J’ai le souvenir de la mobilisation contre la suppression du poste RASED à Vitry. La quasi-totalité des personnes mobilisées étaient des femmes, et presque toutes portaient le foulard. Ce choix ne les empêche ni de participer à des mobilisations collectives, ni de conserver leur liberté de jugement. Quand comprendra-t-on qu’il n’y a pas de modèle unique d’émancipation humaine ? Y compris féministe !
C’est pourquoi je suis pleinement solidaire du groupe écologiste au Sénat qui, avec Esther Benbassa, s’est prononcé contre ce projet discriminatoire.
Merc pour cette excellente prise de position, que je relaie : http://le-nouveau-poireau-rouge.blogspot.com/2012/01/assistantes-maternelles-une-neutralite.html
Chapeau pour votre brève concernant la laïcité.
Vraiment excellent. On retrouve ici la vraie laïcité, celle de Jaurès et de Victor Hugo, pas celle du petit père Combes..
La laïcité, c’est quatre principes.
1) La séparation de l’État et de la religion. En France la loi de séparation d’avec l’Église catholique du 9 décembre 1905 dit que, collectivité publique et religion(s), chacun vit à sa place sans interférer dans les affaires de l’autre.
2) La neutralité de la puissance publique envers toute religion, école de pensée ou conviction particulière. Jules Ferry dit que l’obligation de l’instruction contraint l’État à offrir à tous les parents d’élèves une école publique qui ne brime pas la liberté de conscience d’un seul citoyen d’où l’affirmation de la laïcité de l’école publique dès sa création. Mais la neutralité de l’arbitre n’est pas la neutralisation de l’espace public qui serait une répression de l’expression. Le débat d’aujourd’hui à propos des musulmans et musulmanes — qu’on a déjà connu selon les époques à propos des manifestations athées, des processions catholiques, des conventions évangéliques ou des assemblées protestantes — relève de l’intolérance et non de la laïcité.

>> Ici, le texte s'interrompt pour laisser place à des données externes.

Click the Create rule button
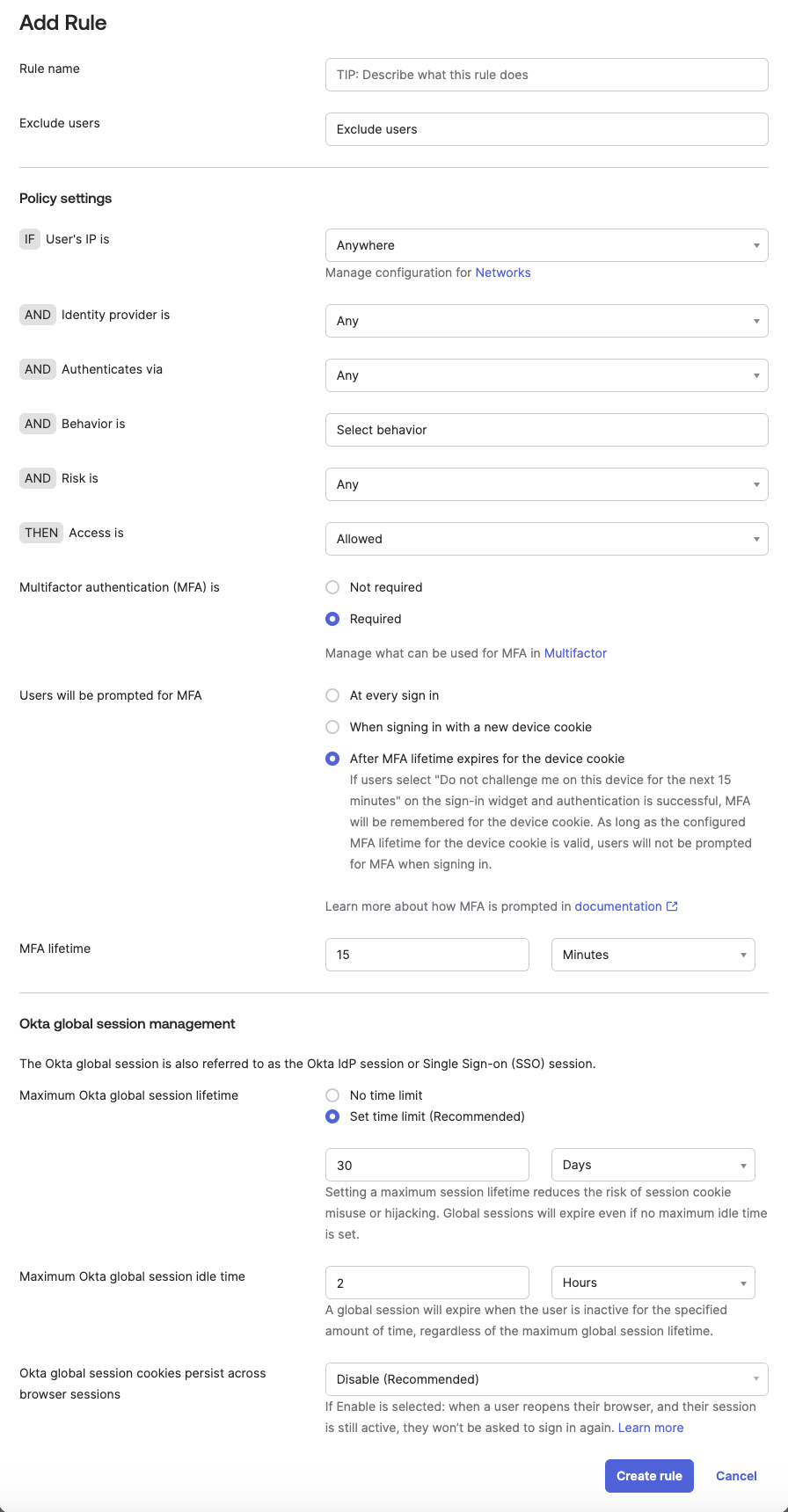Screen dimensions: 788x1512 tap(649, 1476)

3) La liberté de conscience ne concerne pas seulement le for intérieur ou la sphère privée mais est aussi une forme essentielle de la liberté d’expression. C'est Aristide Briand, pas un extrémiste, qui obtient que la loi de 1905 affirme : «La République assure la liberté de conscience ». Chacun peut pratiquer la religion ou bien avoir la pensée philosophique de son choix et en faire usage à sa convenance sans être inquiété, la limite de la liberté est fixée ici par la liberté de l’autre.
4) L’égalité des droits vaut quelle que soit l’appartenance ou la non appartenance religieuse et/ou de conviction. Jean Jaurès, notamment, insiste aussi sur ce point dans de nombreux écrits.
Excellente prise de position. Il faut savoir raison garder.